Material for the task:
------------------------------------

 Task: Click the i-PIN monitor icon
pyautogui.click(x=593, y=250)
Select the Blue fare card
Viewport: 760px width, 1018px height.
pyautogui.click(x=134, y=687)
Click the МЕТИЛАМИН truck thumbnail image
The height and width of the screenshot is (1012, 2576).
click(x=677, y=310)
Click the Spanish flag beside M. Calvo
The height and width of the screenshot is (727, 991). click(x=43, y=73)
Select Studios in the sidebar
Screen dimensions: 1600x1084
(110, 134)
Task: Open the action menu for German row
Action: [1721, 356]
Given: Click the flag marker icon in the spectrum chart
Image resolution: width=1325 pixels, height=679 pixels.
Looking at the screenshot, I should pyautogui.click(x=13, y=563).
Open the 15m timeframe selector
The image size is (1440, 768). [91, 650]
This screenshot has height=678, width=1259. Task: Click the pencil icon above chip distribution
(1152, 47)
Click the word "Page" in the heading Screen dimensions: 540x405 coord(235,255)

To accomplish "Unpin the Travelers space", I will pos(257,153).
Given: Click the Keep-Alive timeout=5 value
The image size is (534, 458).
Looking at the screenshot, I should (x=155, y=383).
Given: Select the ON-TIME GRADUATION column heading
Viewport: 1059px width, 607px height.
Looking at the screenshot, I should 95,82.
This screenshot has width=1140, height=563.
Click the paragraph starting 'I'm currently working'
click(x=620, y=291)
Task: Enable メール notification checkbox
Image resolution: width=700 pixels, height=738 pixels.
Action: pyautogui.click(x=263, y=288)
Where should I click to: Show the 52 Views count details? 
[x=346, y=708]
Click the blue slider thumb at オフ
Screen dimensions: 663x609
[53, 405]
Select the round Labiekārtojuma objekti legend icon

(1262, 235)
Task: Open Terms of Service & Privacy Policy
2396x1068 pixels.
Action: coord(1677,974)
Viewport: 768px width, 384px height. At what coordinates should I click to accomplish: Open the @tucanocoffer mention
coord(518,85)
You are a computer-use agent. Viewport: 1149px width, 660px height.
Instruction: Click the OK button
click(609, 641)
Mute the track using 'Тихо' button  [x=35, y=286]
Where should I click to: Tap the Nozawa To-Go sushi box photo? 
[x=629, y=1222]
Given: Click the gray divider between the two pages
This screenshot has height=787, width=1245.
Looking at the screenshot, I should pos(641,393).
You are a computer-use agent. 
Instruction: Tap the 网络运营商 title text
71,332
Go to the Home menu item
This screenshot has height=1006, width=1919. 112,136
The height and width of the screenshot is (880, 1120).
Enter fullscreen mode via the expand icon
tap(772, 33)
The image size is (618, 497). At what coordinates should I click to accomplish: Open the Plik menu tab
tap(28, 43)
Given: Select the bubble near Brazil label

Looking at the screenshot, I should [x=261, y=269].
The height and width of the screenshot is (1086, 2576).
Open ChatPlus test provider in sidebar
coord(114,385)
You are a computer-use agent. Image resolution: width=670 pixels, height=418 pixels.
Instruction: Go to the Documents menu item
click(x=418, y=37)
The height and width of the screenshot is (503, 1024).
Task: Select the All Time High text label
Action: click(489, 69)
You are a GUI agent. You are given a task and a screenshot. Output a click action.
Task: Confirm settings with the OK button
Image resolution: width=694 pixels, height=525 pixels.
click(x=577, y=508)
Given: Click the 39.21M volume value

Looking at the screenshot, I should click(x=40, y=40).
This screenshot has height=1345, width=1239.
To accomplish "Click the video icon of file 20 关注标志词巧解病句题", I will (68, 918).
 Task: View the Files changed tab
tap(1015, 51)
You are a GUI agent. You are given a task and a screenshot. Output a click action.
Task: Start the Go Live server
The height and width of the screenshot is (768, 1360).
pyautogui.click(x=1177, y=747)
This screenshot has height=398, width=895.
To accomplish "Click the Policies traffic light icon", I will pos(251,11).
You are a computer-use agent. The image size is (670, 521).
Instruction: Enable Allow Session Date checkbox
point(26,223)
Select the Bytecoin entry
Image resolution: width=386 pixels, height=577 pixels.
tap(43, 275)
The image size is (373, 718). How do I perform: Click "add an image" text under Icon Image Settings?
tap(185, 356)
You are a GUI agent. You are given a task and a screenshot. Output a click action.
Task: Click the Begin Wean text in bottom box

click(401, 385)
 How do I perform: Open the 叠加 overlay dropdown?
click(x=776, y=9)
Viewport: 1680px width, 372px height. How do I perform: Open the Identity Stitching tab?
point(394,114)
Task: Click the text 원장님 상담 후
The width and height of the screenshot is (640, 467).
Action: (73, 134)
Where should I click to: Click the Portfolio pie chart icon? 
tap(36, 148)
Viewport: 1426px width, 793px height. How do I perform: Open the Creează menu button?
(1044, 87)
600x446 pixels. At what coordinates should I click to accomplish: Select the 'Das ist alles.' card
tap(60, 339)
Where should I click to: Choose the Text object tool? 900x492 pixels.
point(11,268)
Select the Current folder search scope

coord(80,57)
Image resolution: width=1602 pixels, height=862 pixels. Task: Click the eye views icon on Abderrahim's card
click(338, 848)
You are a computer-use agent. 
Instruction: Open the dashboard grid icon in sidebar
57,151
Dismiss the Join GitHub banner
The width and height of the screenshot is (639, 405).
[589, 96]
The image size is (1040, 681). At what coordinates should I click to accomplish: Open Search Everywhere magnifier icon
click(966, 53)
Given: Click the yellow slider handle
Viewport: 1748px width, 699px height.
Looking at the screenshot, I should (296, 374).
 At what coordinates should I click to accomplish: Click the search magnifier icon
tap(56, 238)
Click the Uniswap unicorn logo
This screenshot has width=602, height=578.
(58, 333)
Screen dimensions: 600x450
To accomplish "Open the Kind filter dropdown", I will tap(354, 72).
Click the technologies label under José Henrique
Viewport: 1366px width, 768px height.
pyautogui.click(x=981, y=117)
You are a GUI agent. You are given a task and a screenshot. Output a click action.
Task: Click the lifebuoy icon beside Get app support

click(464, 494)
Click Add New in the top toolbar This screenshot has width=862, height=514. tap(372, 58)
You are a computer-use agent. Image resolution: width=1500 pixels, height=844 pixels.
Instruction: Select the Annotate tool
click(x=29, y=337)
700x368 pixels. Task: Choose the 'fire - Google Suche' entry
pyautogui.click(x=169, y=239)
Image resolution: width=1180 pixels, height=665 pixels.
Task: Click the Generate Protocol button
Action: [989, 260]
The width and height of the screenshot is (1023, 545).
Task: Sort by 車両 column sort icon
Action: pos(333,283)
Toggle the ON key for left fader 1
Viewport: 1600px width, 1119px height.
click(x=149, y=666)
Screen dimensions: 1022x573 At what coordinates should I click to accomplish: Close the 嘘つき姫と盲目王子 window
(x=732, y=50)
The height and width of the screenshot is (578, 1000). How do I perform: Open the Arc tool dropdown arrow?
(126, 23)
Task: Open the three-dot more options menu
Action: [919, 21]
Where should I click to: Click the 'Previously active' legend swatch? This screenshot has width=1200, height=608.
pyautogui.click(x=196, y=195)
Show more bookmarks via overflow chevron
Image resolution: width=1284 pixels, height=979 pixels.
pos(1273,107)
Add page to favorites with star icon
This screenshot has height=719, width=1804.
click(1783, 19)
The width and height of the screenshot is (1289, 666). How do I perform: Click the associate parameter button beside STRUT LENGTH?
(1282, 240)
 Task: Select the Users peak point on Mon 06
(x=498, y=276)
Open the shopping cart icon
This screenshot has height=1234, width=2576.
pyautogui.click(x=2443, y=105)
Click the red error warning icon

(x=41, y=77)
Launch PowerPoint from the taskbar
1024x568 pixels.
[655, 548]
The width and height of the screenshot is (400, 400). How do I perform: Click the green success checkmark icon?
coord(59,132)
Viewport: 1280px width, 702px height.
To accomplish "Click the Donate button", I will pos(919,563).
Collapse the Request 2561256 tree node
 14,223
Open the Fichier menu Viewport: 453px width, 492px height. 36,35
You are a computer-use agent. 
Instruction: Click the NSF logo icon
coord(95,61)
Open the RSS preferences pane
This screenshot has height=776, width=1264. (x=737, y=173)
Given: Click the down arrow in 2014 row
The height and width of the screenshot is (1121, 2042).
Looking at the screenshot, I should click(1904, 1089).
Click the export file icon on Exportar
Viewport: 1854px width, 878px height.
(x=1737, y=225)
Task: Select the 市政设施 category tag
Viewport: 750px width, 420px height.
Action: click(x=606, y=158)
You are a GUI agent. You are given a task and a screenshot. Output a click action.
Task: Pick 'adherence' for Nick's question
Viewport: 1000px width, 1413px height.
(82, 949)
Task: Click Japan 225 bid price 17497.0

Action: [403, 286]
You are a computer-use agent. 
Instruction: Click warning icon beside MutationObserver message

------------------------------------

Brief:
Write out the lines of the entries, word for word, from the first through the one containing "Given: Click the gray", and stop at that line.

Solution to this task:
 Task: Click the i-PIN monitor icon
pyautogui.click(x=593, y=250)
Select the Blue fare card
Viewport: 760px width, 1018px height.
pyautogui.click(x=134, y=687)
Click the МЕТИЛАМИН truck thumbnail image
The height and width of the screenshot is (1012, 2576).
click(x=677, y=310)
Click the Spanish flag beside M. Calvo
The height and width of the screenshot is (727, 991). click(x=43, y=73)
Select Studios in the sidebar
Screen dimensions: 1600x1084
(110, 134)
Task: Open the action menu for German row
Action: [1721, 356]
Given: Click the flag marker icon in the spectrum chart
Image resolution: width=1325 pixels, height=679 pixels.
Looking at the screenshot, I should pyautogui.click(x=13, y=563).
Open the 15m timeframe selector
The image size is (1440, 768). [91, 650]
This screenshot has height=678, width=1259. Task: Click the pencil icon above chip distribution
(1152, 47)
Click the word "Page" in the heading Screen dimensions: 540x405 coord(235,255)

To accomplish "Unpin the Travelers space", I will pos(257,153).
Given: Click the Keep-Alive timeout=5 value
The image size is (534, 458).
Looking at the screenshot, I should (x=155, y=383).
Given: Select the ON-TIME GRADUATION column heading
Viewport: 1059px width, 607px height.
Looking at the screenshot, I should 95,82.
This screenshot has width=1140, height=563.
Click the paragraph starting 'I'm currently working'
click(x=620, y=291)
Task: Enable メール notification checkbox
Image resolution: width=700 pixels, height=738 pixels.
Action: pyautogui.click(x=263, y=288)
Where should I click to: Show the 52 Views count details? 
[x=346, y=708]
Click the blue slider thumb at オフ
Screen dimensions: 663x609
[53, 405]
Select the round Labiekārtojuma objekti legend icon

(1262, 235)
Task: Open Terms of Service & Privacy Policy
2396x1068 pixels.
Action: coord(1677,974)
Viewport: 768px width, 384px height. At what coordinates should I click to accomplish: Open the @tucanocoffer mention
coord(518,85)
You are a computer-use agent. Viewport: 1149px width, 660px height.
Instruction: Click the OK button
click(609, 641)
Mute the track using 'Тихо' button  [x=35, y=286]
Where should I click to: Tap the Nozawa To-Go sushi box photo? 
[x=629, y=1222]
Given: Click the gray divider between the two pages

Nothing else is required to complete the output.